▶ _Exercise_:
Word for word, set down the lines from the one that holds "At what coordinates" through the final line of the listing below, and exclude every picture.
------
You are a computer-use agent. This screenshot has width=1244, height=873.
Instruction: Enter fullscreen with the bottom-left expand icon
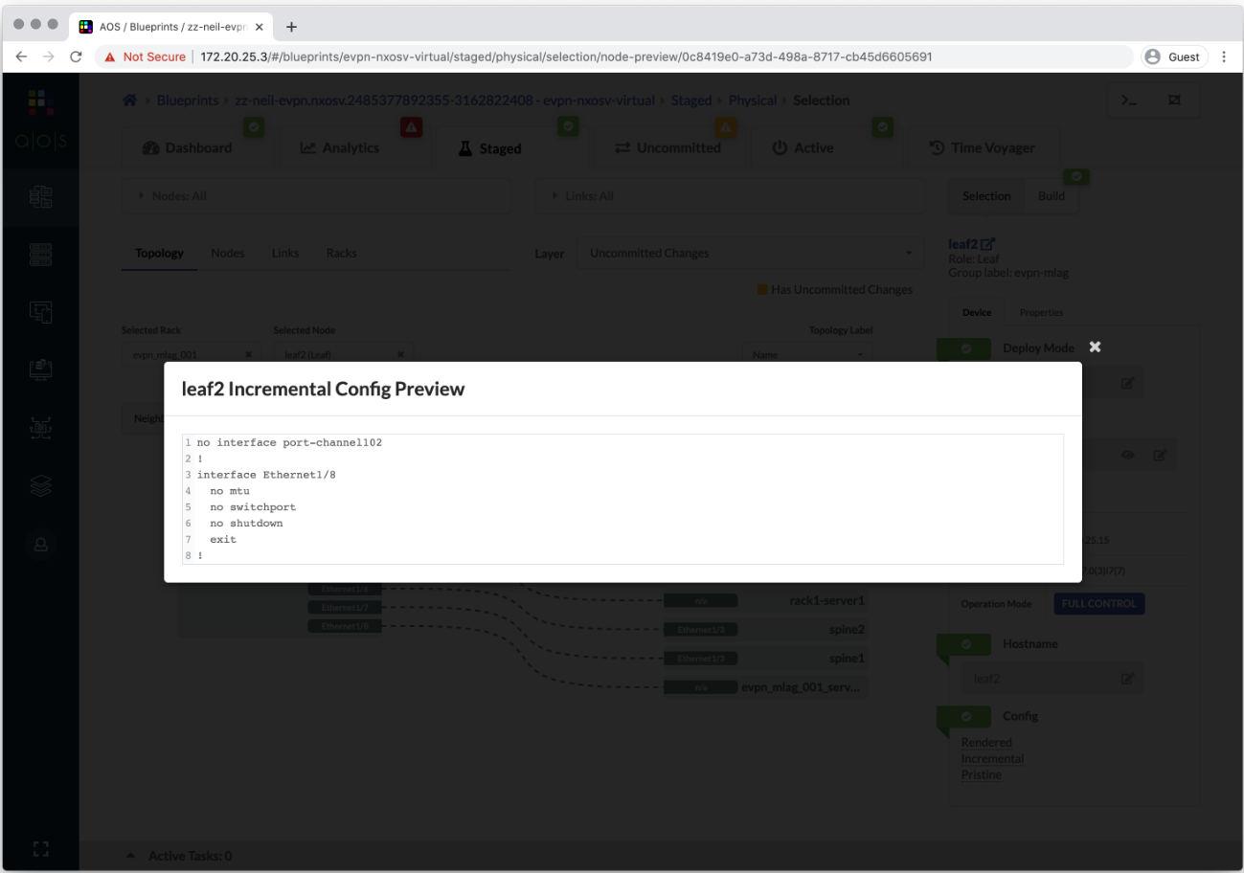click(x=40, y=848)
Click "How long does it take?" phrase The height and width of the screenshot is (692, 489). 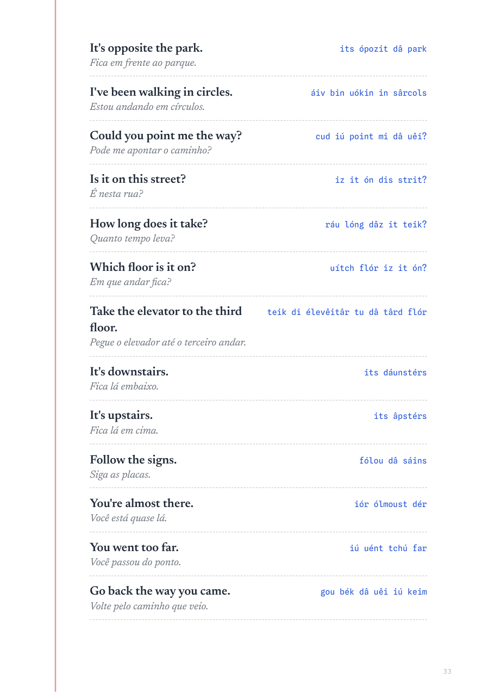(148, 224)
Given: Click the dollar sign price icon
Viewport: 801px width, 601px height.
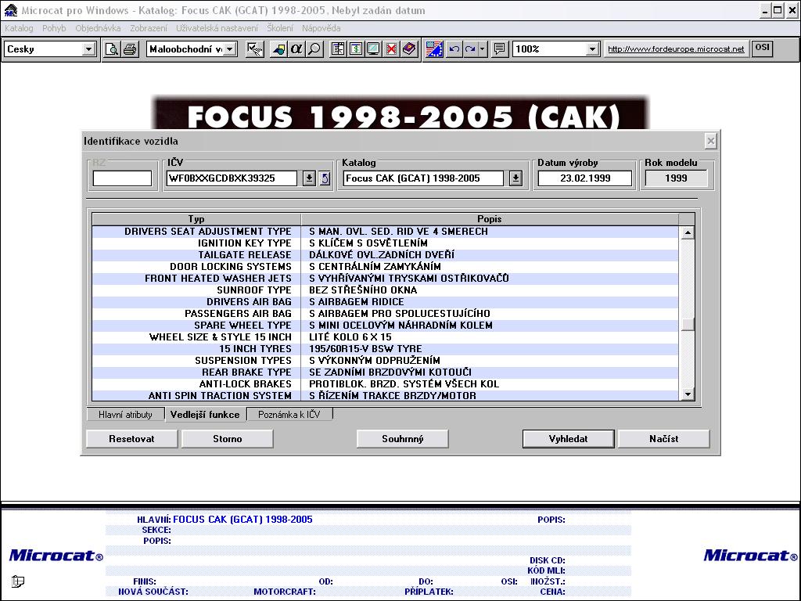Looking at the screenshot, I should 356,49.
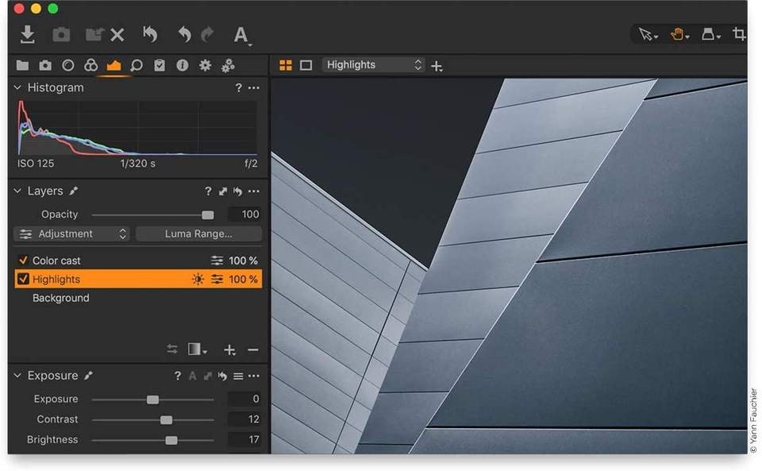The image size is (762, 471).
Task: Click the Import images download icon
Action: click(x=27, y=34)
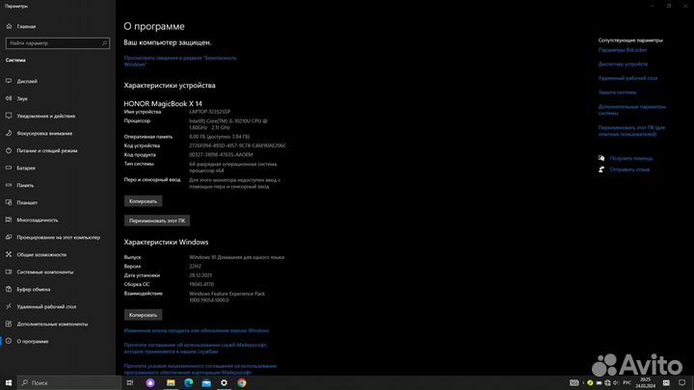Open Главная home in settings sidebar
The height and width of the screenshot is (390, 694).
25,26
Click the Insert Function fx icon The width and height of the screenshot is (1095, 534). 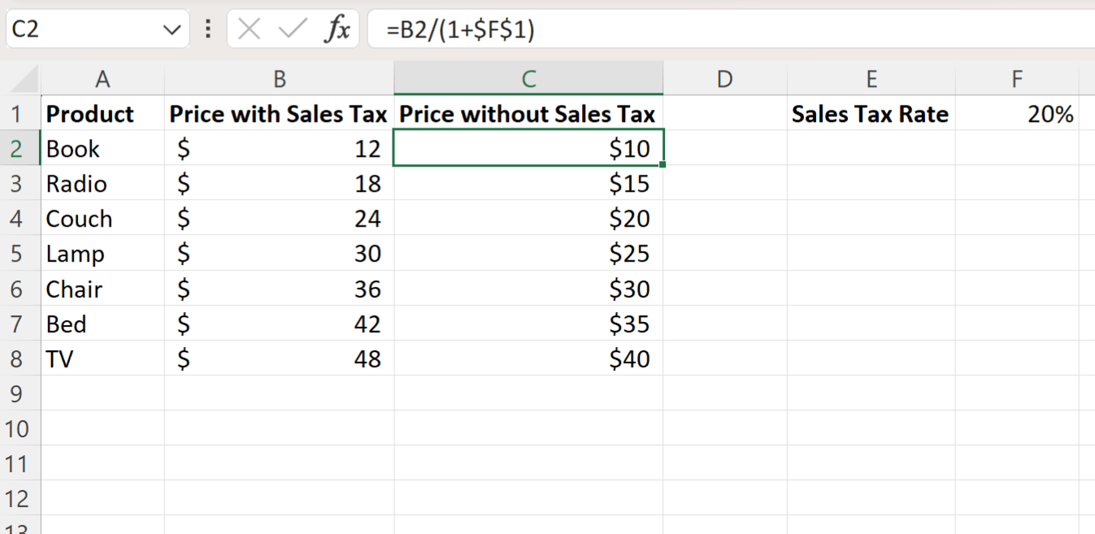click(x=337, y=30)
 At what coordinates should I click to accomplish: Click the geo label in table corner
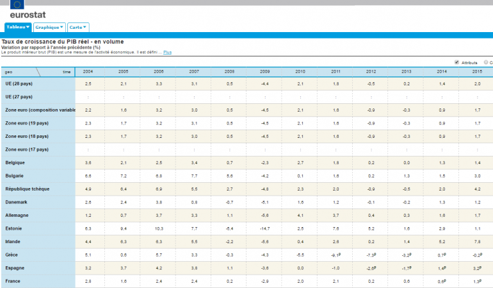click(9, 72)
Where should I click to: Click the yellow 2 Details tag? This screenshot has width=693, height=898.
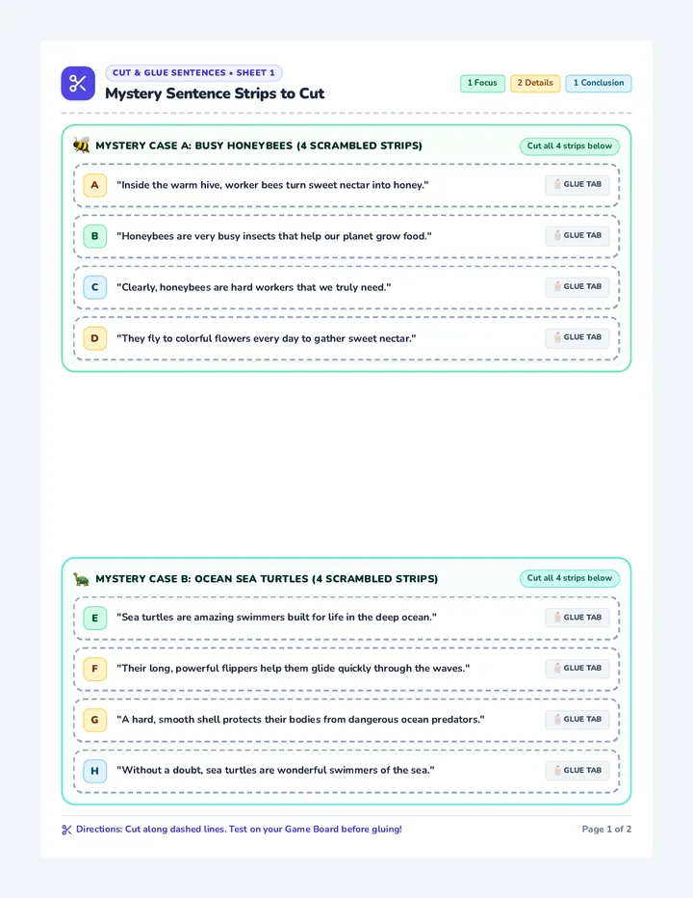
------
▶ _Completed task_:
 At what coordinates should I click to accomplish: Click the geo label in table corner
click(9, 72)
Where should I click to: Click the yellow 2 Details tag? This screenshot has width=693, height=898.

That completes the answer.